When Dots Signal Something Serious
Most floaters are benign, but certain patterns are red flags for retinal detachment, which is a medical emergency that can cause permanent vision loss. Get to an eye doctor immediately if you notice:
- A sudden shower of new floaters, especially many tiny specks appearing all at once
- Flashes of light in one or both eyes, like lightning streaks in your peripheral vision
- A shadow or curtain creeping across part of your visual field
- A sudden loss of side (peripheral) vision
- Rapidly worsening blurred vision
Retinal detachment happens when the retina peels away from the tissue supporting it. Without treatment, it leads to lasting vision loss. Caught early, it can often be repaired.
Who Gets Floaters Earlier
While floaters are most associated with aging, certain factors make them more likely to appear sooner. Nearsightedness (myopia) is one of the biggest risk factors. Nearsighted eyes are longer than average, which stretches the vitreous and causes it to degenerate faster. That degenerate vitreous is more likely to collapse and separate from the retina earlier in life, increasing the risk of both floaters and retinal tears.

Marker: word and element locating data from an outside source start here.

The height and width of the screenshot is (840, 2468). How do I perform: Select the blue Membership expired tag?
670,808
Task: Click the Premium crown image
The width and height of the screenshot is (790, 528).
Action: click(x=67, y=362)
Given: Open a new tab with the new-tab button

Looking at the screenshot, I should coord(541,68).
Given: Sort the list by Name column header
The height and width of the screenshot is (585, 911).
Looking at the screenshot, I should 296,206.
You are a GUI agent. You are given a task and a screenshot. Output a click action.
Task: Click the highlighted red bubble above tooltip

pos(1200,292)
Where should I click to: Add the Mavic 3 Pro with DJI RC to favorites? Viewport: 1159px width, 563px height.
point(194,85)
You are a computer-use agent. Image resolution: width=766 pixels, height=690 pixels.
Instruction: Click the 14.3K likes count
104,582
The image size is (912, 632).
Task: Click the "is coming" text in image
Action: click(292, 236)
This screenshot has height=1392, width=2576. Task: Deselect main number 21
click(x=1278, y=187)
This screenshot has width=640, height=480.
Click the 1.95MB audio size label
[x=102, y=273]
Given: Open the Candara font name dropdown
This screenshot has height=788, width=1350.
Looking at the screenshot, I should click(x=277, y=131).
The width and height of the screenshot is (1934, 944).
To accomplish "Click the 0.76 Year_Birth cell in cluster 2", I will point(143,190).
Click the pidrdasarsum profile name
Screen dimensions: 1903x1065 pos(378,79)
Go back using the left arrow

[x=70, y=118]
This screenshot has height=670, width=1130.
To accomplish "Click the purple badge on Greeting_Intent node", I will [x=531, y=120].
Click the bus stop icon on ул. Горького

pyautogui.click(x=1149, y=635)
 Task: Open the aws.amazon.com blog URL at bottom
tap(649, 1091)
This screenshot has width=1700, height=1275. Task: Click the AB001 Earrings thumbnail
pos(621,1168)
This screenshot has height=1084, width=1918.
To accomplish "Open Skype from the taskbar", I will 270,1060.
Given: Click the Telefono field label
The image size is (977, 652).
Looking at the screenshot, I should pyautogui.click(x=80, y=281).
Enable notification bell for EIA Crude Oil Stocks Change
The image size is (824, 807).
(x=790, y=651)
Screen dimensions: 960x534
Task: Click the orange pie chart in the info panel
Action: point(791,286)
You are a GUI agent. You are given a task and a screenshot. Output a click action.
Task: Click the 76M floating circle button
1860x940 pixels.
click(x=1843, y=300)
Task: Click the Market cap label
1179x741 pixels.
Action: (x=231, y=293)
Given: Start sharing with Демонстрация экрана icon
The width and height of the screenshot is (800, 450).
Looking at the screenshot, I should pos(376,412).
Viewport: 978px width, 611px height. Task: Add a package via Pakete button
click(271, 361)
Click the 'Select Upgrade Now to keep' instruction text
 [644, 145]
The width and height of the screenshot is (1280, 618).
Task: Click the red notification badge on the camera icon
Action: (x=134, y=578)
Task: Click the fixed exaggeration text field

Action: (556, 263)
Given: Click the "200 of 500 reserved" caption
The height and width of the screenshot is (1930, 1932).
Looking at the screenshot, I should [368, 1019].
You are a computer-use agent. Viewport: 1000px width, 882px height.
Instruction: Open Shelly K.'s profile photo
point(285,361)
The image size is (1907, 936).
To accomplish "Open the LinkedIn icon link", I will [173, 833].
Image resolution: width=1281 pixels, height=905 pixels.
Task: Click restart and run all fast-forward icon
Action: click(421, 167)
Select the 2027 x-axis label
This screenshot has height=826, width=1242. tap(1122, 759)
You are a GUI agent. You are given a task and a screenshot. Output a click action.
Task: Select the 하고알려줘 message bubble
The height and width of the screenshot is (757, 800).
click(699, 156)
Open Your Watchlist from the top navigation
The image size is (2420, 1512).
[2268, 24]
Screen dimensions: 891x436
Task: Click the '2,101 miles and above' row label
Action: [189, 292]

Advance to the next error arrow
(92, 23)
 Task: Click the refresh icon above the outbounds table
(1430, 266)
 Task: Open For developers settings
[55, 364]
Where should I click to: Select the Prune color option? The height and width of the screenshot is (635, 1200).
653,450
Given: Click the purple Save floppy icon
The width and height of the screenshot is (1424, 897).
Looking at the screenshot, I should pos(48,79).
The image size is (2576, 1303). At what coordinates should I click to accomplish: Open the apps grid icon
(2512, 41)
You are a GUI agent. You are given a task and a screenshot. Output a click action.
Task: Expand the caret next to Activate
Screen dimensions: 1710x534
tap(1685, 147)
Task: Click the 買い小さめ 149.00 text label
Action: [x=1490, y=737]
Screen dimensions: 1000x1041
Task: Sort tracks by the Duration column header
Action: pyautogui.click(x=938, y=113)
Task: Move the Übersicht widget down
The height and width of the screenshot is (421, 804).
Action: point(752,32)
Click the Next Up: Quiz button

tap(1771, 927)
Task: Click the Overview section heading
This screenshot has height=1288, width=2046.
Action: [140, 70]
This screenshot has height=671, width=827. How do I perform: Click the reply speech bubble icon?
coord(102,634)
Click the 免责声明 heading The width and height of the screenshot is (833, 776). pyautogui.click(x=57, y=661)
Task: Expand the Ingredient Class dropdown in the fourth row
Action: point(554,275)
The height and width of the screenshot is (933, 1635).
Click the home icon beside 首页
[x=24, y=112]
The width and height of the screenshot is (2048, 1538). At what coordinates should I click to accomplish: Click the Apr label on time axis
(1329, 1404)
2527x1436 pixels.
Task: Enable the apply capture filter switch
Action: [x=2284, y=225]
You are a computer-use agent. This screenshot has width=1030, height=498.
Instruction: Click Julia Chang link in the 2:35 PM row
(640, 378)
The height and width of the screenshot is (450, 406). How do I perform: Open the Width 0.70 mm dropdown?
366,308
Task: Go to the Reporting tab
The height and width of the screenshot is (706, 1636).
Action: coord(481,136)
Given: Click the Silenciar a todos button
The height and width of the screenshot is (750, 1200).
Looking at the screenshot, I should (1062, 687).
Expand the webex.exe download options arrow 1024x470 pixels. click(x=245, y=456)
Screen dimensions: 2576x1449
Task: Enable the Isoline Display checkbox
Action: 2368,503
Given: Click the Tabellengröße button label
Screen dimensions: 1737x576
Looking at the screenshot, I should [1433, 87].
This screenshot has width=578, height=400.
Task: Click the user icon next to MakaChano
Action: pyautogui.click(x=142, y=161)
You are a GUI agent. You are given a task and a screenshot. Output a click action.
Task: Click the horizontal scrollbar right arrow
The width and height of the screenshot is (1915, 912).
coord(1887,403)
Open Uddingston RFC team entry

People with diabetes can also develop dots in their vision through a different mechanism. In diabetic retinopathy, fragile new blood vessels grow on the retina and can leak blood into the vitreous. A small bleed produces a few dark spots that look like floaters. A larger one can fill the vitreous cavity with blood and severely block vision. Eye surgery, eye injuries, and inflammation inside the eye are other potential causes.
Treatment Options for Bothersome Floaters
For the vast majority of people, no treatment is needed. The brain adapts, and floaters become less intrusive over time. Shifting your gaze quickly up and down can temporarily move a stubborn floater out of your central vision by stirring the vitreous fluid.
When floaters are dense enough to interfere with daily activities like reading or driving, two procedures exist. The first is laser vitreolysis, where a specialized laser breaks up the collagen clumps inside the eye. One long-term study found that about 57% of patients experienced significant improvement or complete resolution of symptoms, with another 10% reporting partial improvement. No patients in that study reported worsening symptoms. Success rates varied by floater shape: blocky floaters responded best (about 67% improvement), while cloud-like and sheet-like floaters improved in roughly 42% of cases.
The second option is a surgical procedure called vitrectomy, which removes the vitreous gel entirely and replaces it with a saline solution. It’s highly effective at eliminating floaters, but it carries real risks. A meta-analysis covering over 1,700 eyes found that cataracts developed in about 32% of patients after surgery. Retinal tears occurred in roughly 3%, retinal detachment in about 1.5%, and other complications like bleeding, swelling, and elevated eye pressure each occurred at rates of 1 to 2%. Because of these risks, vitrectomy is typically reserved for people whose floaters are genuinely disabling.
What to Expect at an Eye Exam
If you’re seeing new floaters for the first time, your eye doctor will likely perform a dilated eye exam. Drops widen your pupils so the doctor can see the retina and vitreous clearly, checking for tears, detachment, or bleeding. The exam itself is painless, though your vision will be blurry and light-sensitive for a few hours afterward. If the retina looks healthy and there’s no sign of tearing, you’ll typically be asked to monitor your symptoms and return if anything changes, particularly if you notice a sudden increase in floaters, new flashes, or any shadow in your vision.